Aim –
Print the lines of the records from the one containing "Click the guitarist concert thumbnail image" through the one containing "Instruction: Click the Quote Tweets label" verbatim, leaving out the pictures.

Provided data –

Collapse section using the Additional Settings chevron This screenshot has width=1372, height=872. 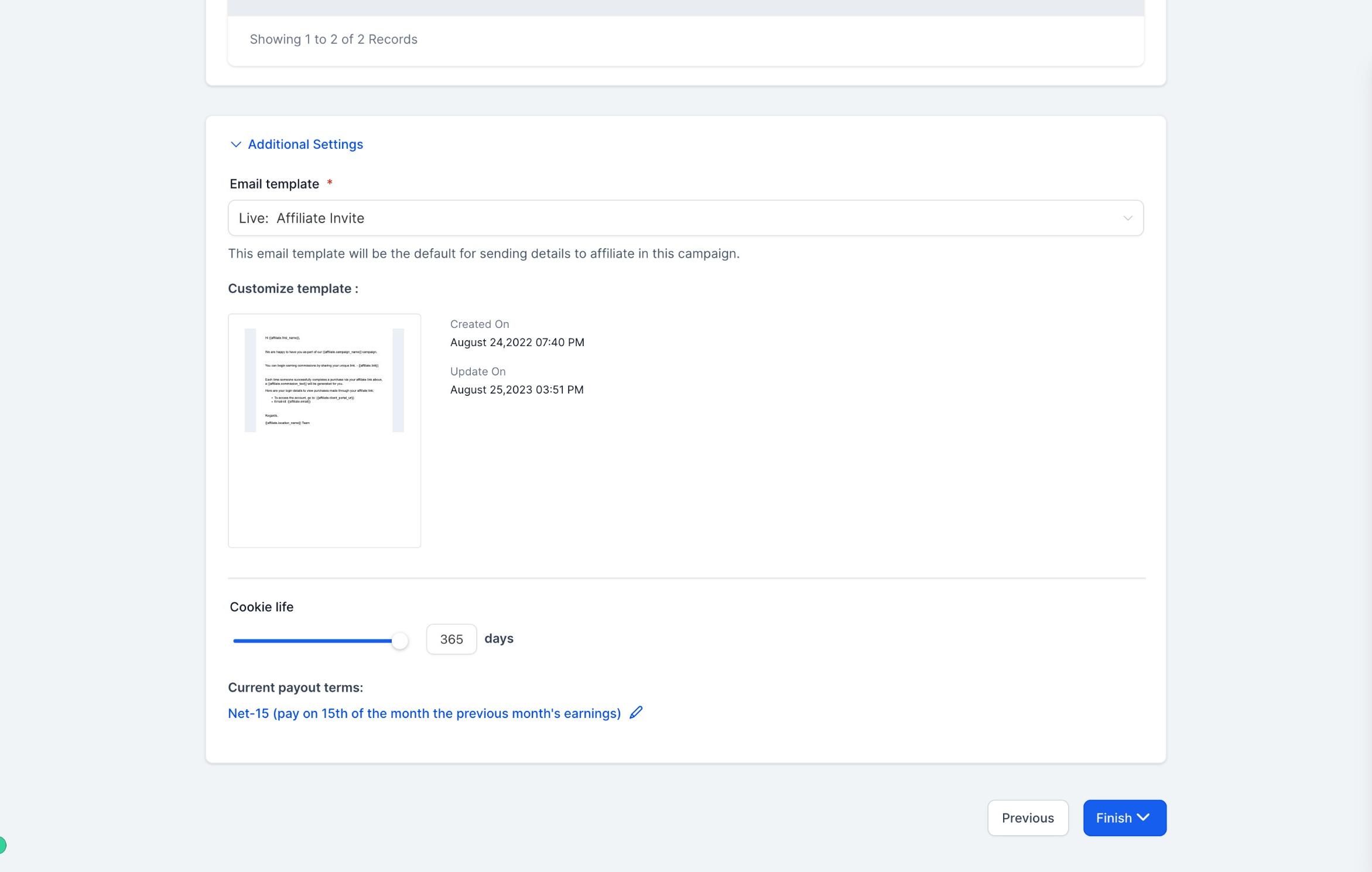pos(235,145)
---
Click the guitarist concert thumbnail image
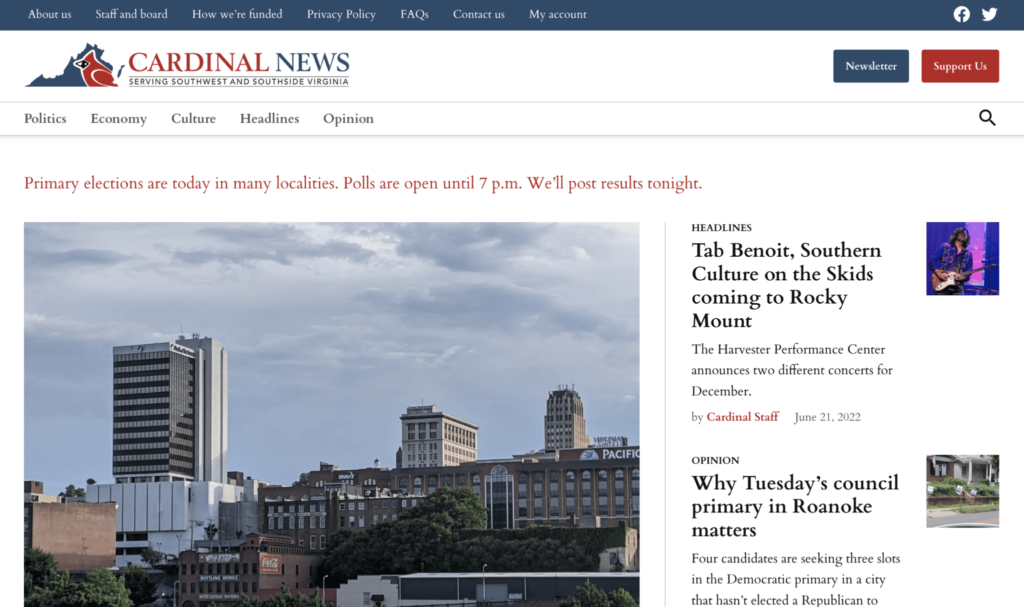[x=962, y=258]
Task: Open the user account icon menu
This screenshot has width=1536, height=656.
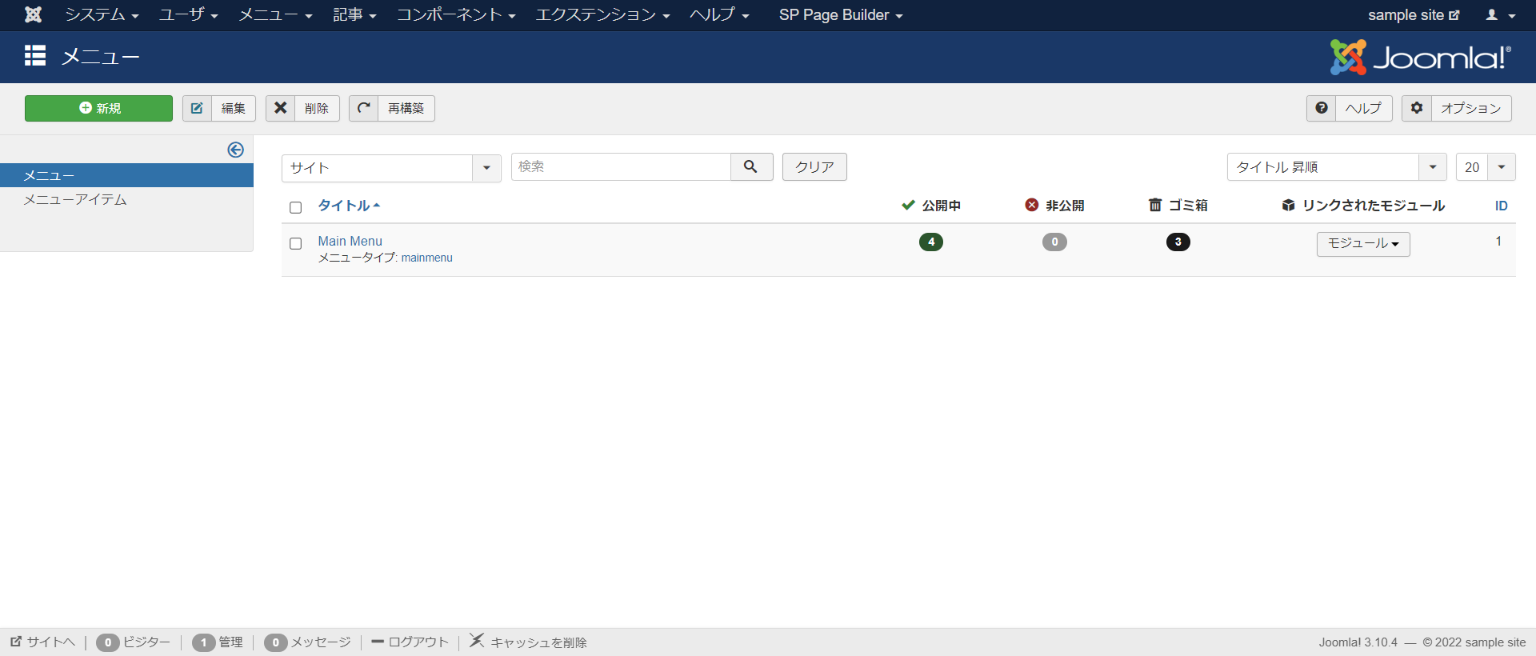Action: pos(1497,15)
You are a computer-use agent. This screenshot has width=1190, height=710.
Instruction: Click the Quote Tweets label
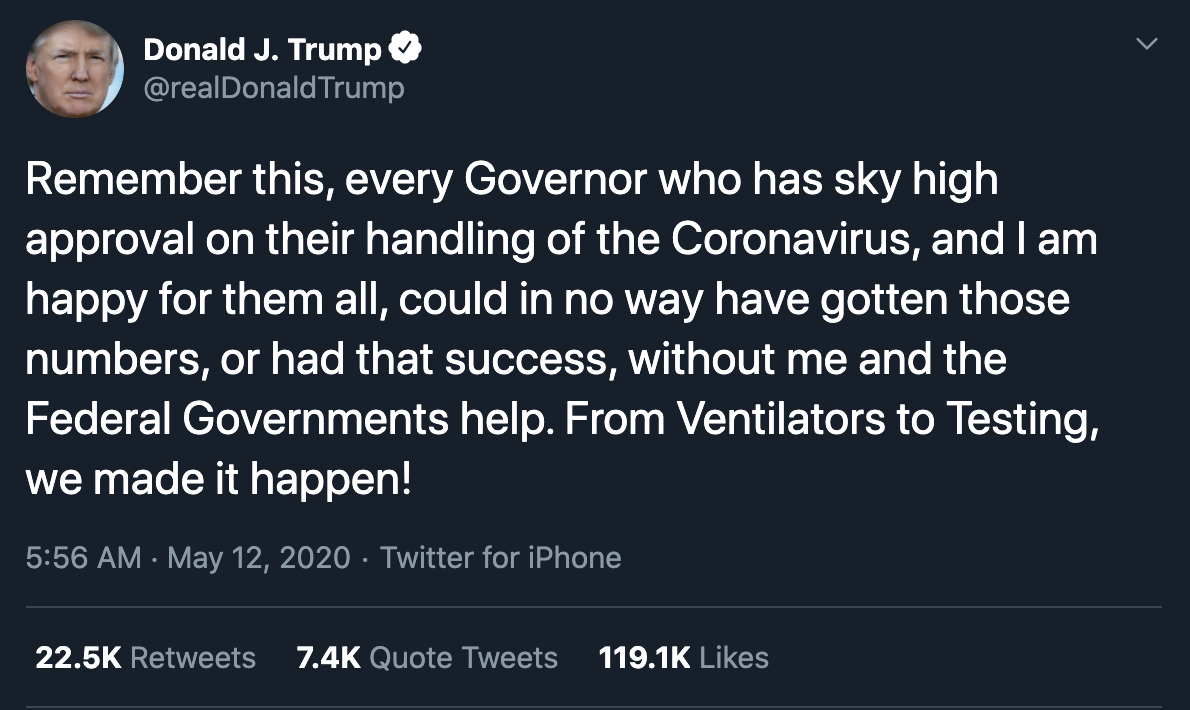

Solution to this exercise –
Click the guitarist concert thumbnail image
[x=962, y=258]
Task: Open the user account icon menu
This screenshot has width=1536, height=656.
Action: pos(1497,15)
You are a computer-use agent. This screenshot has width=1190, height=710.
Instruction: Click the Quote Tweets label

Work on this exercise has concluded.